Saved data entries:
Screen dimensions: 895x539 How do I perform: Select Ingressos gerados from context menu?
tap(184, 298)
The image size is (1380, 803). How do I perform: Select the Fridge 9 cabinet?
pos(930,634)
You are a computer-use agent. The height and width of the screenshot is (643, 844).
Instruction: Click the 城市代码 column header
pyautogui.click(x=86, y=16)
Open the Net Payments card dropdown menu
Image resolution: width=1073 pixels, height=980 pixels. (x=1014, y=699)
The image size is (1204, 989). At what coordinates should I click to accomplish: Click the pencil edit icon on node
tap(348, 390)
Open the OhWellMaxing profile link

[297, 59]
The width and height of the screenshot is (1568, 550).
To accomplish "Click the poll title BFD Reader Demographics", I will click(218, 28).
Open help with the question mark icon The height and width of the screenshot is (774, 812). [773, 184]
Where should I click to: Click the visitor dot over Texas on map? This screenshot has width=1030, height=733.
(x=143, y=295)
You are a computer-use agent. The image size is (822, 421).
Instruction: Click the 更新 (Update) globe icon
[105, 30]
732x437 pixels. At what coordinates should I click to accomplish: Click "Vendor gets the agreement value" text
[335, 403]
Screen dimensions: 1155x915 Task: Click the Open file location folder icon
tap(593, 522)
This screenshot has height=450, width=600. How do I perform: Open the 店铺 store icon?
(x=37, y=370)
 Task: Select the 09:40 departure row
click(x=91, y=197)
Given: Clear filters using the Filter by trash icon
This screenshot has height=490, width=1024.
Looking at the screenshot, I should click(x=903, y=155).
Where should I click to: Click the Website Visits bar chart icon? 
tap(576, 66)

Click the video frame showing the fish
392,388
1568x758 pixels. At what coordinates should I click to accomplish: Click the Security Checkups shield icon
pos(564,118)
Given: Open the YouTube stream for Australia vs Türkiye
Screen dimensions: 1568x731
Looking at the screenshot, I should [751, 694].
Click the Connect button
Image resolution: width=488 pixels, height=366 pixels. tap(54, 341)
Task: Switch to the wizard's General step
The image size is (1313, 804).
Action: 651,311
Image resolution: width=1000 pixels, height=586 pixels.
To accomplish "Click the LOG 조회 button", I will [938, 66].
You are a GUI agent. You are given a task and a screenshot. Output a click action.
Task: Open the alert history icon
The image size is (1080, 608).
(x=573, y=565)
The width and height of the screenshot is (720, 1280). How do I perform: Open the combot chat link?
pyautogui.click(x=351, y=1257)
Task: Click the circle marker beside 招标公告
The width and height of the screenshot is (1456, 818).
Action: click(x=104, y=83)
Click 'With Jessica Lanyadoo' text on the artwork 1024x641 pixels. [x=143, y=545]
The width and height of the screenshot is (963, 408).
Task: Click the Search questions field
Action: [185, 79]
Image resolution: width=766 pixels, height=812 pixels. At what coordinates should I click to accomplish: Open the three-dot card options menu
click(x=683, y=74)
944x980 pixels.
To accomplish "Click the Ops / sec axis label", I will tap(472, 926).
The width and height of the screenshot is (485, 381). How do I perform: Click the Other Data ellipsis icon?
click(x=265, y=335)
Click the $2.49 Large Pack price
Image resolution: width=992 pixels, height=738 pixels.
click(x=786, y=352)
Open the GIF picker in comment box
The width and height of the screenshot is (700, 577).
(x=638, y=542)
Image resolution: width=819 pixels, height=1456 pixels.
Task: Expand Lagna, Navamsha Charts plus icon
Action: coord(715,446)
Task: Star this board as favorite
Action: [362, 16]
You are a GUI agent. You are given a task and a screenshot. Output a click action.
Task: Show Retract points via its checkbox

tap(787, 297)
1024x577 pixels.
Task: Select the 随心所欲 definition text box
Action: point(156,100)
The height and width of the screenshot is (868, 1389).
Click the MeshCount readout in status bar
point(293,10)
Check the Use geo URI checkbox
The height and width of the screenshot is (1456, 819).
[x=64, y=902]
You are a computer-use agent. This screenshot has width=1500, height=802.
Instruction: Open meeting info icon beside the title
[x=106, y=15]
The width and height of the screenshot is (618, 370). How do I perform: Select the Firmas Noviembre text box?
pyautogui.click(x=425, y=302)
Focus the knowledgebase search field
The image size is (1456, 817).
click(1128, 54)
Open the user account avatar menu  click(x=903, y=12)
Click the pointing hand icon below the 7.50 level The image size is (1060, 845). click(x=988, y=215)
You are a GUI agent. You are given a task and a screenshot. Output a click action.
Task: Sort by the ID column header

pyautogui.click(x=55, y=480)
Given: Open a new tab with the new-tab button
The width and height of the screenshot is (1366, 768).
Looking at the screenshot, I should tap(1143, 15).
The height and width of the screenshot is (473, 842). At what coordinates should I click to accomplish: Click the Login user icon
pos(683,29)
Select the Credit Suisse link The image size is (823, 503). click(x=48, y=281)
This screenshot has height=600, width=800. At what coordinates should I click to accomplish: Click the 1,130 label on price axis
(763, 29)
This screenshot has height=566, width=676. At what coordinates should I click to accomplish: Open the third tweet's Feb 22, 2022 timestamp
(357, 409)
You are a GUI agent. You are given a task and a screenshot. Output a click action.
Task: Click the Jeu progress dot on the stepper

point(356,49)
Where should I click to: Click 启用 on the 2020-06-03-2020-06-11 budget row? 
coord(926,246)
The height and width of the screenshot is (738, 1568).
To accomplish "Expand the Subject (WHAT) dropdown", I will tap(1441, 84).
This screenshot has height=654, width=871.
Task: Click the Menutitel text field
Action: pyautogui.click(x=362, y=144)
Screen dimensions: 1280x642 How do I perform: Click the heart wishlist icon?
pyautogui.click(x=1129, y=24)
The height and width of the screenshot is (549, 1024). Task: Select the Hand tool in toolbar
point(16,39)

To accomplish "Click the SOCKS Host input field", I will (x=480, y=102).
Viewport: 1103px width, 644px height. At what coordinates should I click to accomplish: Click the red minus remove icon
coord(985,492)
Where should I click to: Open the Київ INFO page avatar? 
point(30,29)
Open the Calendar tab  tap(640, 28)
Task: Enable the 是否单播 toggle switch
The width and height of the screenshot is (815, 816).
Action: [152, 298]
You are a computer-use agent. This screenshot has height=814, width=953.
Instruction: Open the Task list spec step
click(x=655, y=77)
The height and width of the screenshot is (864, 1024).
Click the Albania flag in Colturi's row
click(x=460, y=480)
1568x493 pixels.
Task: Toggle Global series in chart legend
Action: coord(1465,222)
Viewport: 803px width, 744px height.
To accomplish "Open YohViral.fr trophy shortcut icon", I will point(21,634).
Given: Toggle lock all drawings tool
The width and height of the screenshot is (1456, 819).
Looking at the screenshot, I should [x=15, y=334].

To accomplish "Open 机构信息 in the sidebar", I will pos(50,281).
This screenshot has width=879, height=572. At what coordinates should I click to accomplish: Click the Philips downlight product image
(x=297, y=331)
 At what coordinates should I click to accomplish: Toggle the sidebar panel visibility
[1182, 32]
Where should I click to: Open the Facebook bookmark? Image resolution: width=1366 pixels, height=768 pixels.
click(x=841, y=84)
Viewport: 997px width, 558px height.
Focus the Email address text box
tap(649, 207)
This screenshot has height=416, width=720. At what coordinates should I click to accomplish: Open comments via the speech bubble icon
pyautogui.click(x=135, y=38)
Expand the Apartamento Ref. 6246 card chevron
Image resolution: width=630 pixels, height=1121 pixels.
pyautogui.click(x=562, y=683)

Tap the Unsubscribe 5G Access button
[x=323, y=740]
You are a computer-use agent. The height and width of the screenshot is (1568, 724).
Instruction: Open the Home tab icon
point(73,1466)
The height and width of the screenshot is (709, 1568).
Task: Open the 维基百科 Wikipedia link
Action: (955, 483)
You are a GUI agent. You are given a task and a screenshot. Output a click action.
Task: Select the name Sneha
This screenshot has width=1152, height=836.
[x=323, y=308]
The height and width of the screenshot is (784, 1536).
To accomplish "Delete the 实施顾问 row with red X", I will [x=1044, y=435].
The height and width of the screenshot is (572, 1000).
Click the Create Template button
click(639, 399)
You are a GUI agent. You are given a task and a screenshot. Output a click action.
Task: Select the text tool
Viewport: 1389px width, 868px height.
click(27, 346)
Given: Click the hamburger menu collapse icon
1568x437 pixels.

What needs to be done: Reproduce the lines of the records exactly, from the first one through the line that contains "Open help with".

Response:
Screen dimensions: 895x539 How do I perform: Select Ingressos gerados from context menu?
tap(184, 298)
The image size is (1380, 803). How do I perform: Select the Fridge 9 cabinet?
pos(930,634)
You are a computer-use agent. The height and width of the screenshot is (643, 844).
Instruction: Click the 城市代码 column header
pyautogui.click(x=86, y=16)
Open the Net Payments card dropdown menu
Image resolution: width=1073 pixels, height=980 pixels. (x=1014, y=699)
The image size is (1204, 989). At what coordinates should I click to accomplish: Click the pencil edit icon on node
tap(348, 390)
Open the OhWellMaxing profile link

[297, 59]
The width and height of the screenshot is (1568, 550).
To accomplish "Click the poll title BFD Reader Demographics", I will click(218, 28).
Open help with the question mark icon The height and width of the screenshot is (774, 812). [773, 184]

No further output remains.